Don’t Overestimate Your Heroin Tolerance – It Might Be the Last Thing You Do
You may have heard about fentanyl, a synthetic opioid similar to morphine. What you may not have heard about, however, is the ultra-potent concentrated version of it: carfentanil.
What We Know About Carfentanil
Developed in the mid-1970s as a tranquilizer for large animals such as elephants and hippos, carfentanil is 10,000 times more potent than morphine. A lethal dose in humans is only 20 micrograms, which is the size of a grain of sand or the weight of about ten snowflakes. And the scary thing is, it doesn’t necessarily need to be intentionally ingested.
“If a person just gets it on their hand and accidentally touches their eye, touches their mouth, that could prove to be fatal for them,” said Dr. Neil Capretto.
What’s more, thousands of people are unknowingly buying heroin that’s laced with the deadly drug. This has become a common practice among dealers, mainly because synthetic opioids like carfentanil are cheap to purchase, making them an ideal ingredient to add in baggies of heroin.

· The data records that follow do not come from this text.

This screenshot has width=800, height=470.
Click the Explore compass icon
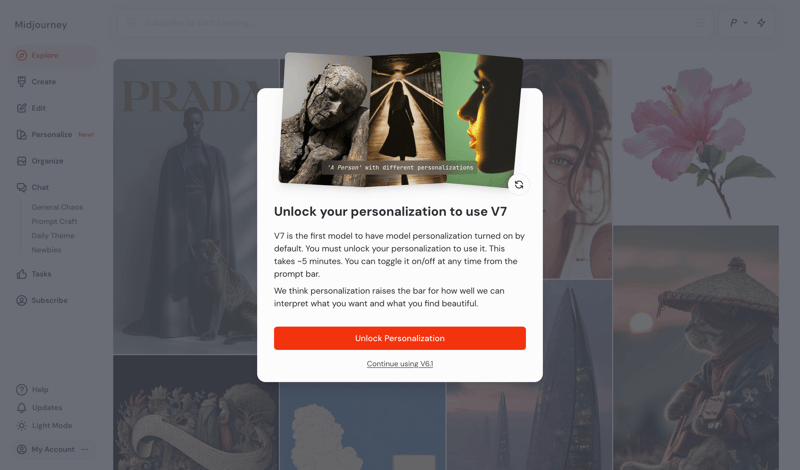(21, 55)
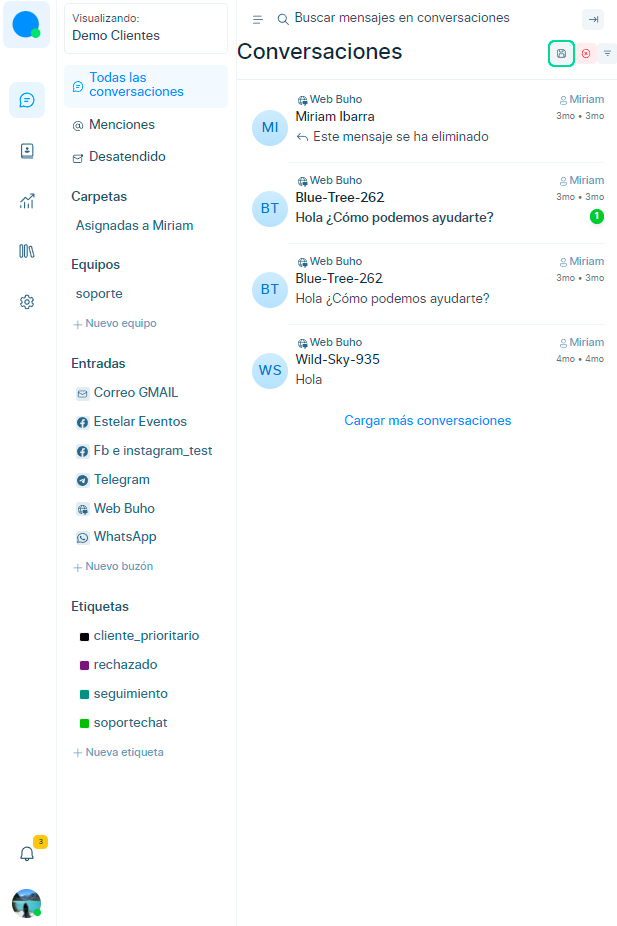Screen dimensions: 617x926
Task: Select the rechazado purple label
Action: [x=124, y=665]

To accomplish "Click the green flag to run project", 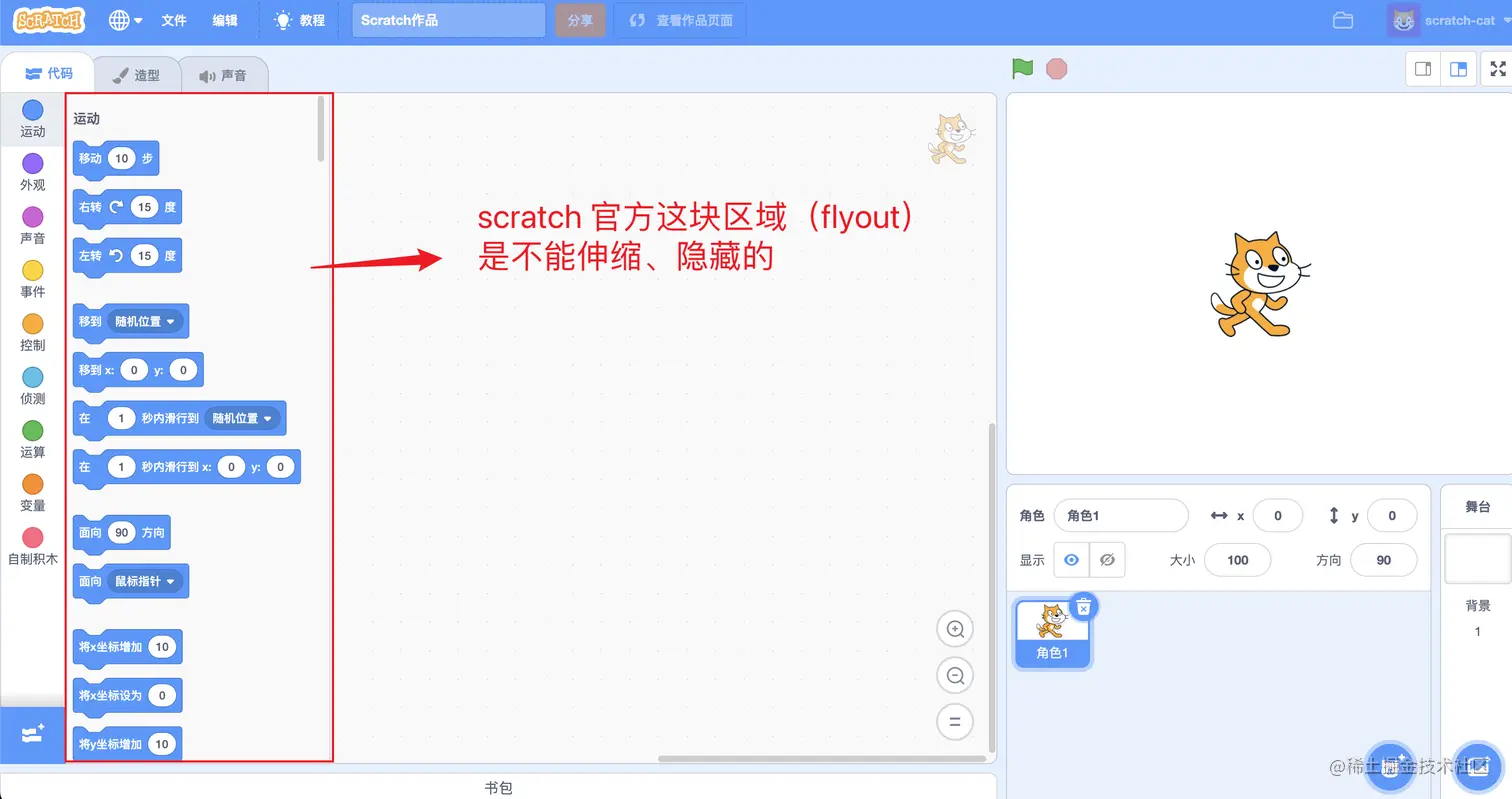I will pyautogui.click(x=1021, y=69).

Just this year, officials have already seen a noticeable uptick in heroin overdoses, which they attribute to the growing prevalence of carfentanil in the States. And because it’s so powerful, officials believe that even multiple injections of the anti-overdose drug naloxone may not even be enough to prevent a fatal overdose.

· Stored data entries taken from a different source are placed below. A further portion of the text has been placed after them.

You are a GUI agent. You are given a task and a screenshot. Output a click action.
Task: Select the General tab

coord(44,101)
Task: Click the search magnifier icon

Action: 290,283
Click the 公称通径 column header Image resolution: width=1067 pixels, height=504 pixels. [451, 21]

How is This Drug Reaching the U.S.?
Carfentanil “normally comes in – we’re told – by the U.S. mail system, usually from China,” Ohio Senator Rob Portman said. “Some laboratory in China producing it, and then shipping it to the United States by mail.”
Elicit sellers are able to do so, he said, because they’ve found loopholes in the U.S. mail system – namely how to send something without having to provide tracking information.
Portman has since introduced the Synthetics Trafficking and Overdose Prevention act, a new law that would require the U.S. Postal Service to track senders the same way private shippers do. And thankfully, the Chinese government has also gotten involved. Earlier this month, China began banning the manufacture and sale of four variations of fentanyl – carfentanil included.
Though it’s too early to determine whether these actions will make a significant impact on what has become a growing problem in our country, officials remain optimistic. But in the meantime, one thing’s for sure: Keep your distance from this deadly drug. It has a license to kill.